Archive for curse of dimensionality

new estimators of evidence

Posted in Books, Statistics with tags , , , , , , , , , , , , on June 19, 2018 by xi'an

In an incredible accumulation of coincidences, I came across yet another paper about evidence and the harmonic mean challenge, by Yu-Bo Wang, Ming-Hui Chen [same as in Chen, Shao, Ibrahim], Lynn Kuo, and Paul O. Lewis this time, published in Bayesian Analysis. (Disclaimer: I was not involved in the reviews of any of these papers!)  Authors who arelocated in Storrs, Connecticut, in geographic and thematic connection with the original Gelfand and Dey (1994) paper! (Private joke about the Old Man of Storr in above picture!)

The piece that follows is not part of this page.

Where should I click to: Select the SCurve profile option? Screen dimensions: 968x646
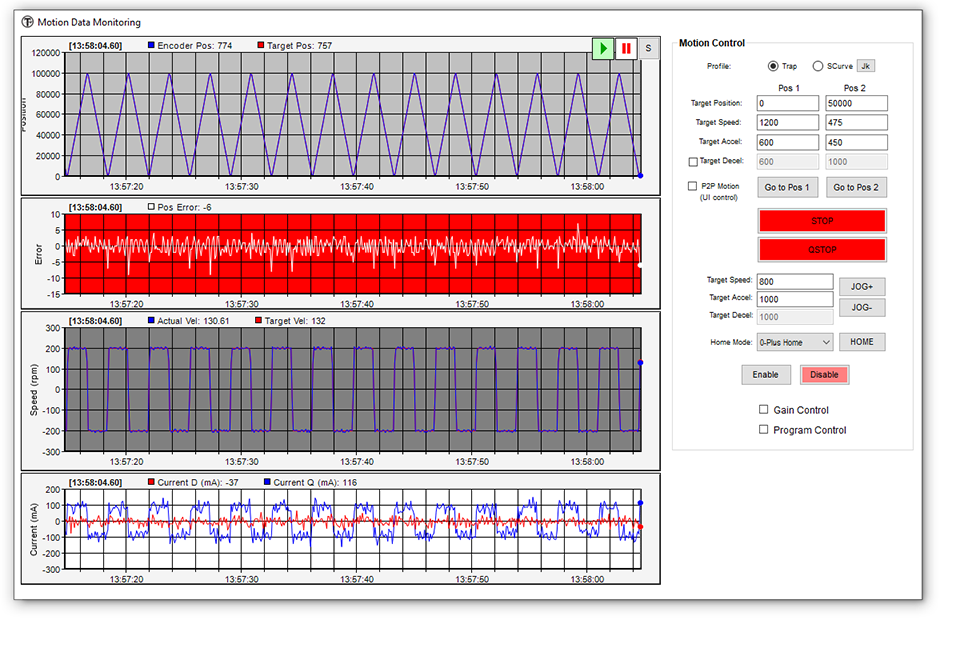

“The working parameter space is essentially the constrained support considered by Robert and Wraith (2009) and Marin and Robert (2010).”

The central idea is to use a more general function than our HPD restricted prior but still with a known integral. Not in the sense of control variates, though. The function of choice is a weighted sum of indicators of terms of a finite partition, which implies a compact parameter set Ω. Or a form of HPD region, although it is unclear when the volume can be derived. While the consistency of the estimator of the inverse normalising constant [based on an MCMC sample] is unsurprising, the more advanced part of the paper is about finding the optimal sequence of weights, as in control variates. But it is also unsurprising in that the weights are proportional to the inverses of the inverse posteriors over the sets in the partition. Since these are hard to derive in practice, the authors come up with a fairly interesting alternative, which is to take the value of the posterior at an arbitrary point of the relevant set.

The paper also contains an extension replacing the weights with functions that are integrable and with known integrals. Which is hard for most choices, even though it contains the regular harmonic mean estimator as a special case. And should also suffer from the curse of dimension when the constraint to keep the target almost constant is implemented (as in Figure 1).

The method, when properly calibrated, does much better than harmonic mean (not a surprise) and than Petris and Tardella (2007) alternative, but no other technique, on toy problems like Normal, Normal mixture, and probit regression with three covariates (no Pima Indians this time!). As an aside I find it hard to understand how the regular harmonic mean estimator takes longer than this more advanced version, which should require more calibration. But I find it hard to see a general application of the principle, because the partition needs to be chosen in terms of the target. Embedded balls cannot work for every possible problem, even with ex-post standardisation.

 

Metropolis-Hastings importance sampling

Posted in Books, Statistics, University life with tags , , , , , , , , , on June 6, 2018 by xi'an

[Warning: As I first got the paper from the authors and sent them my comments, this paper read contains their reply as well.]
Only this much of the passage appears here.